Jared’s car pulled wide to turn into his driveway. Too wide. Faith slammed on her car’s brakes but not quickly enough. Jared compensated for his turn by nearly completing a U-turn. When he did, his headlights shone directly into Faith’s unlit car.

Their eyes met for an instant, but an instant was all Jared needed to realize something was up. His eyes widened, then narrowed, and before Faith could gun her motor and put her car in between Jared’s and escape, he shot past her like a rocket.

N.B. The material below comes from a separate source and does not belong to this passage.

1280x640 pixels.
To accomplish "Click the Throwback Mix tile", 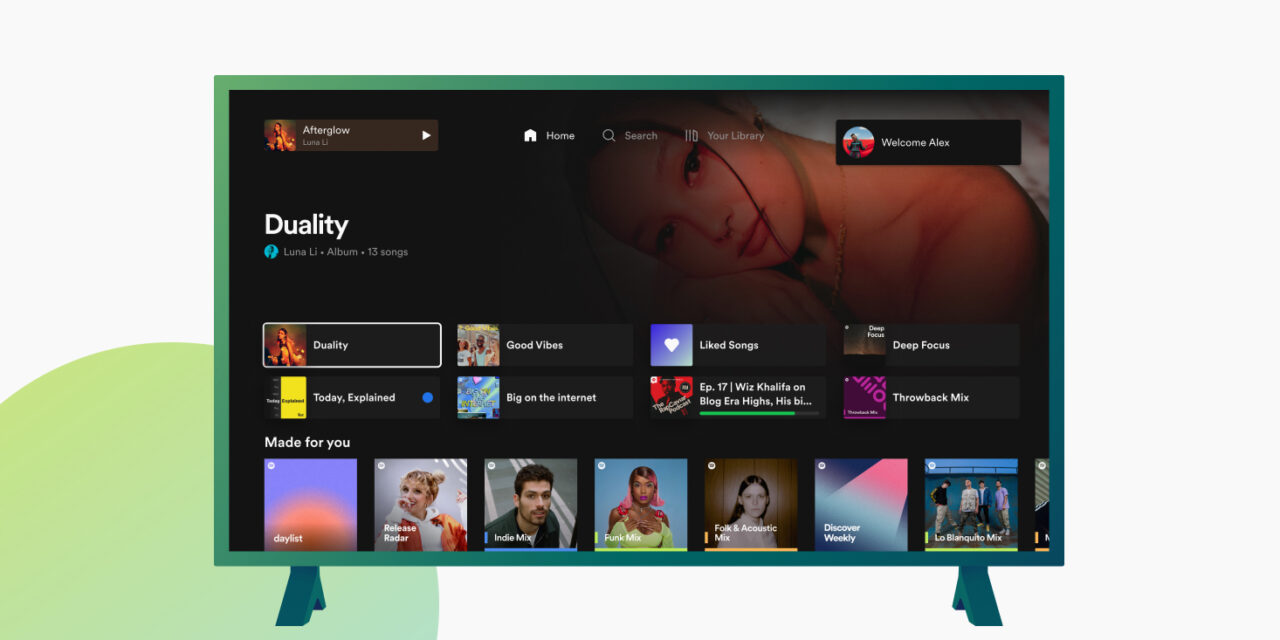I will coord(931,398).
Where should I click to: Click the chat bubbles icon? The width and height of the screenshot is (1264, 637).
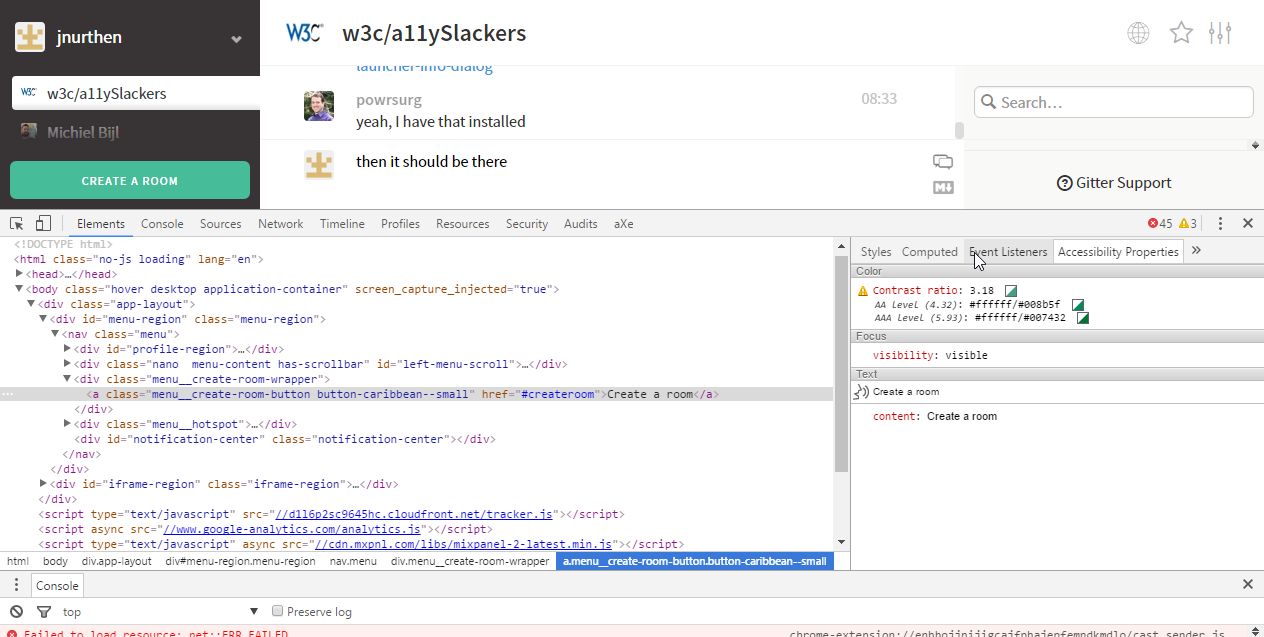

“Shit!” Faith spat, spinning her wheels as she struggled to turn her protesting vehicle around. By the time she managed to complete the U-turn, Jared’s taillights were already some three hundred yards distant. She mashed the accelerator pedal to the floor, but this rental was the kind of electric car designed for short, comfortable city routes and thirty-five mile per hour speed limits, not blinding acceleration, so she kept it up for only a moment before she accepted that she had no chance of catching Jared.

“Shit!” she cried again, bringing her hand down hard on the steering wheel.

Well, he was definitely into something shady. He was a big, well-built man, as muscular as his father but much taller, and the NRA sticker on his rear windshield suggested he was well-prepared in case he encountered a situation where his physical strength couldn’t save him. He had no reason to run from Faith unless he suspected she was an investigator, which—considering she was tailing him with her headlights turned off—was almost certainly his first thought.